2.5 Vesting of the Warrants
Shares shall Vest over the Vesting Period according to the following
schedule:
# of Shares # of Shares
Vesting Date Vested Cumulatively Vested
------------ ------ -------------------
November 15, 2001 76,564 76,564
December 31, 2001 4,688 81,250
March 31, 2002 4,688 85,940
June 30, 2002 4,688 90,628
September 30, 2002 4,686 95,314
December 31, 2002 4,686 100,000
ARTICLE 3. REPRESENTATIONS AND COVENANTS OF THE CLIENT
3.1 Representations and Warranties
The Client hereby represents and warrants to the Holder as follows:
(a) The Client is a corporation duly organized and validly existing under
the laws of the State of Delaware, and has the full power and
authority to issue this Warrant and to comply with the terms hereof.

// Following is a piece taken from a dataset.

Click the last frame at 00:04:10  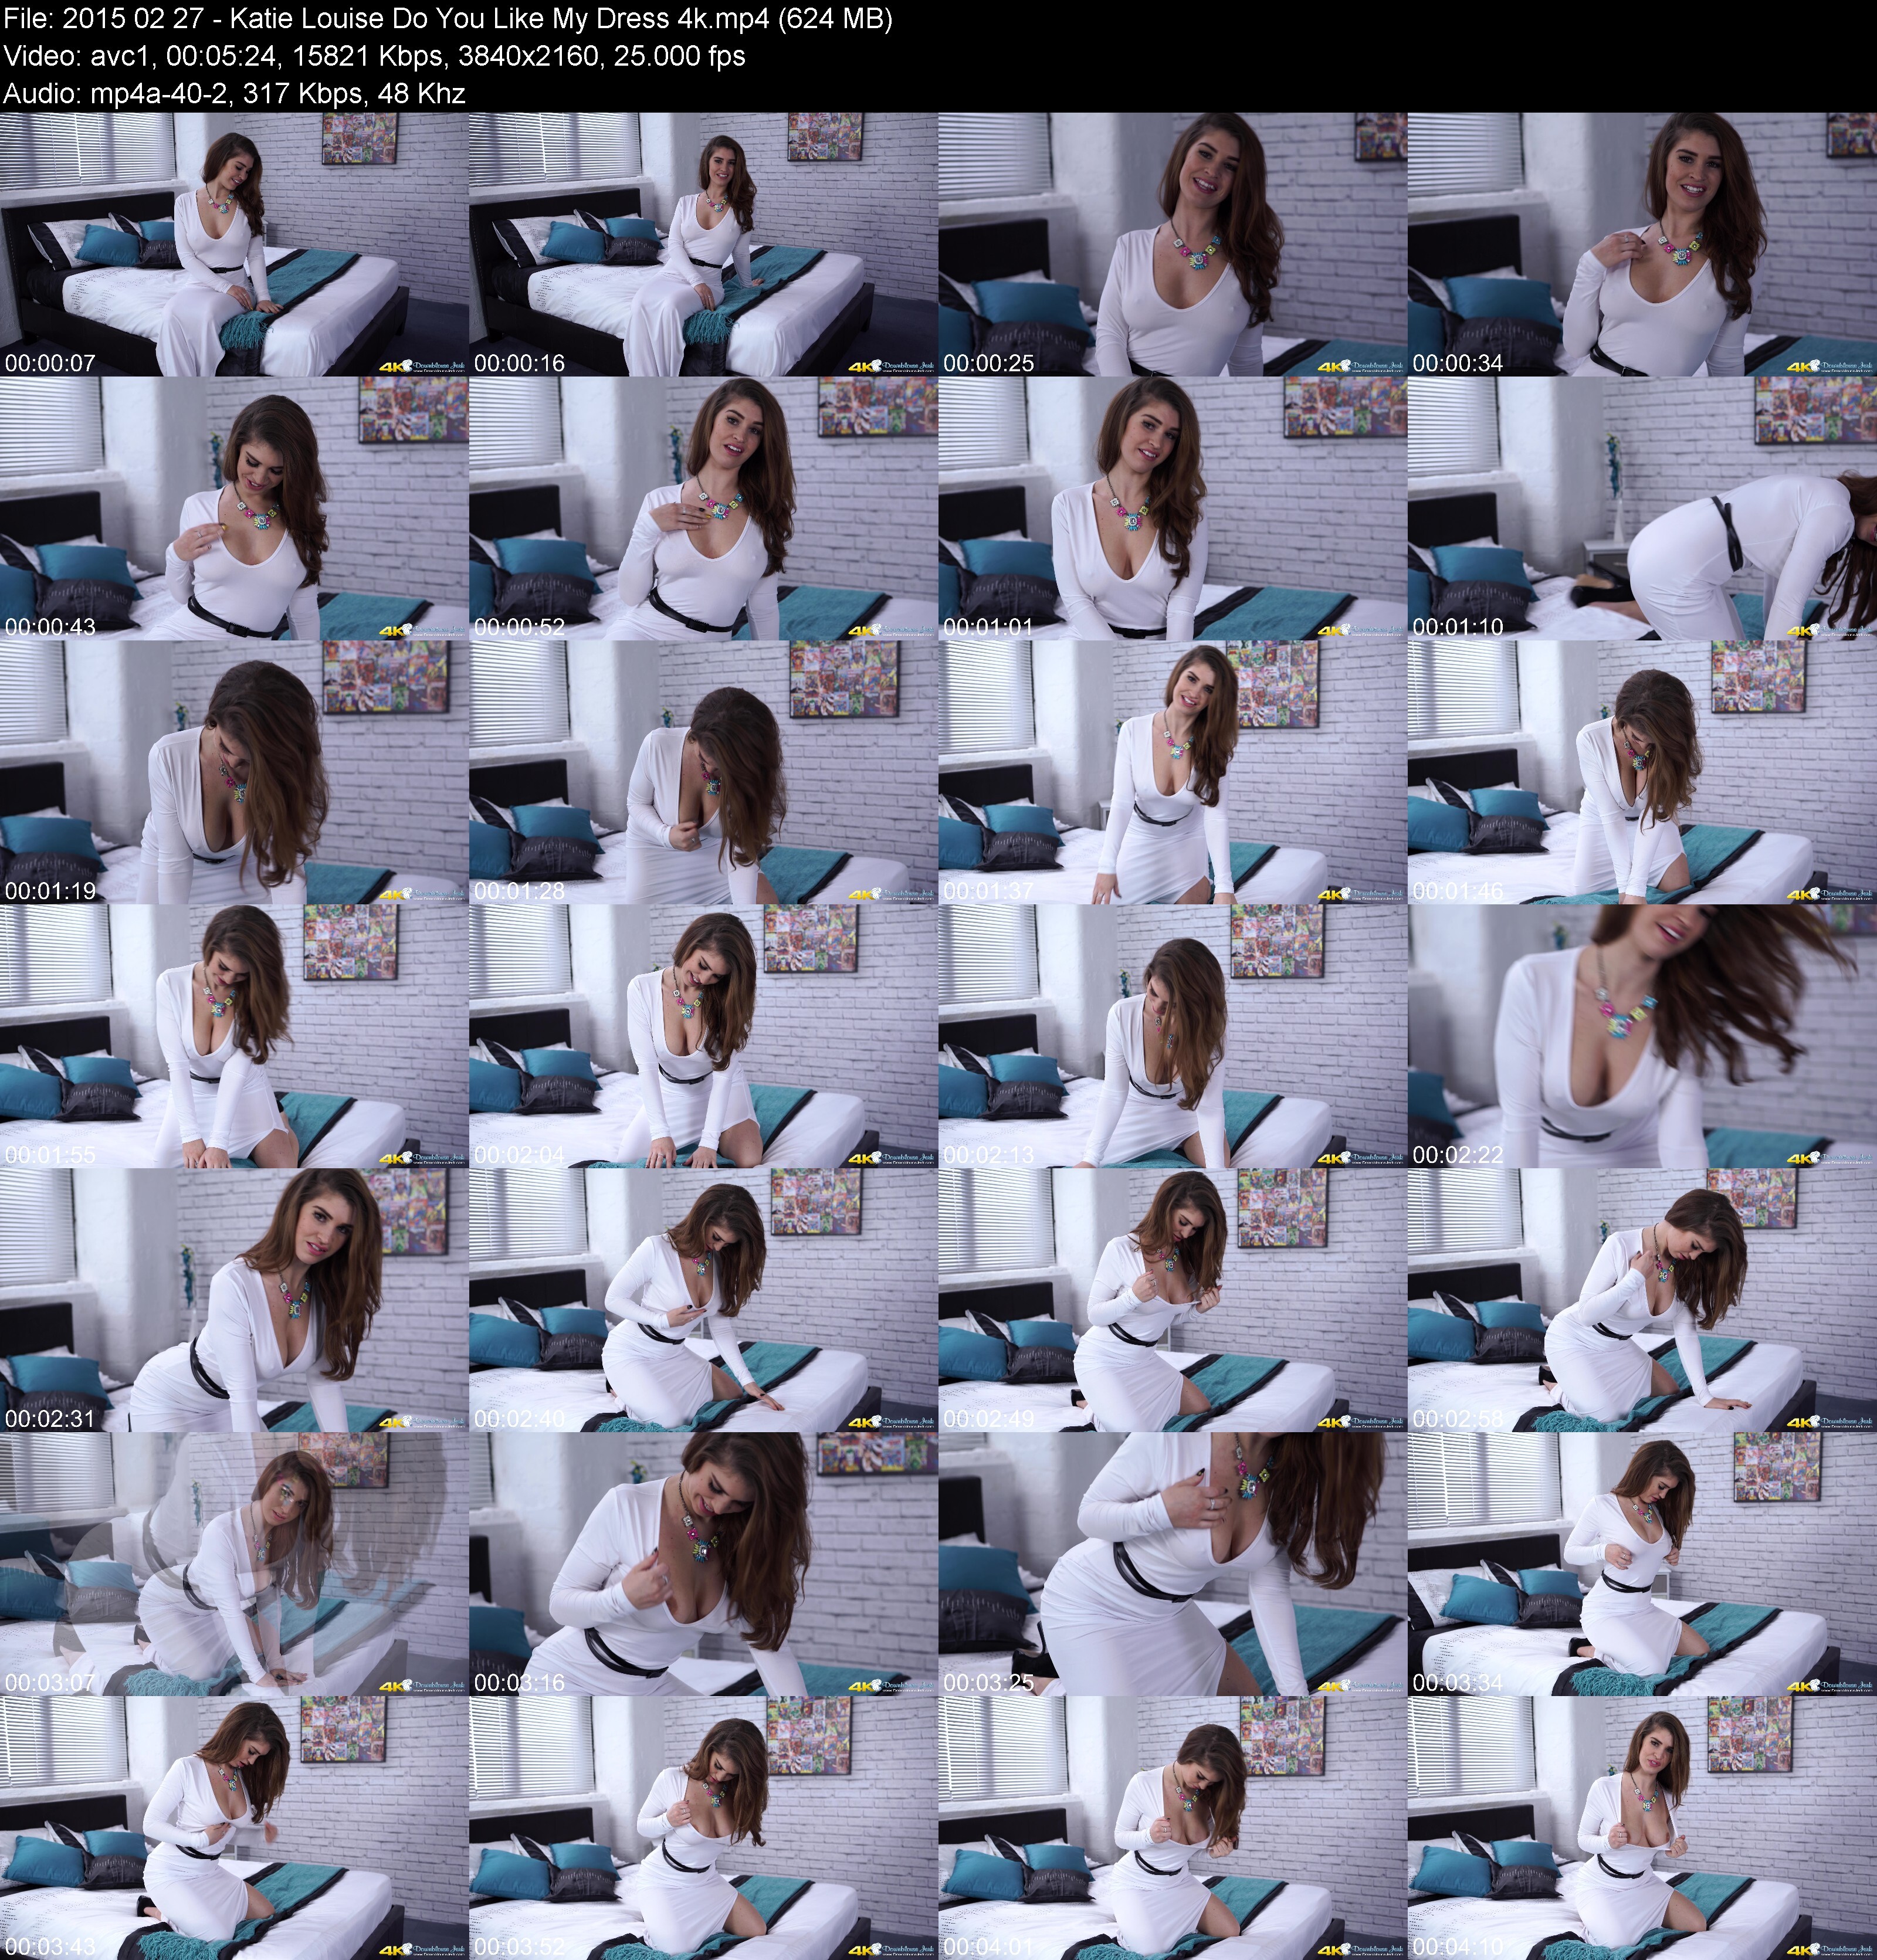(1642, 1828)
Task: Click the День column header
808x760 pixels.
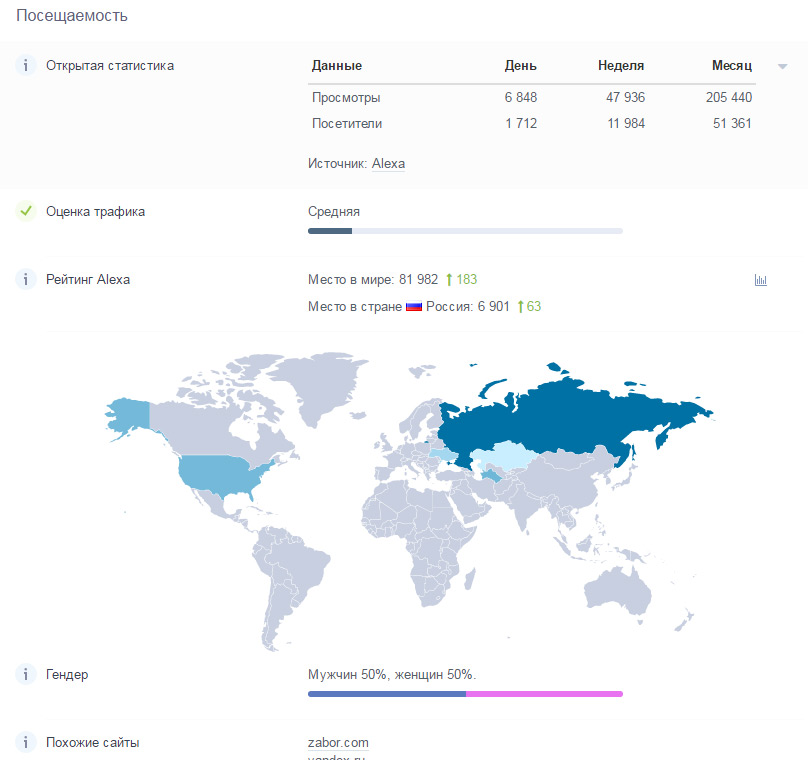Action: pos(520,66)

This Warrant has been duly executed and delivered by the Client and is
a valid and binding obligation of the Client, enforceable in
accordance with its terms, except as enforcement may be limited by
applicable bankruptcy, insolvency, reorganization or similar laws
affecting enforceability of creditors' rights generally and except as
the availability of the remedy of specific enforcement, injunctive
relief or other equitable relief is subject to the discretion of the
court before which any proceeding therefor may be brought.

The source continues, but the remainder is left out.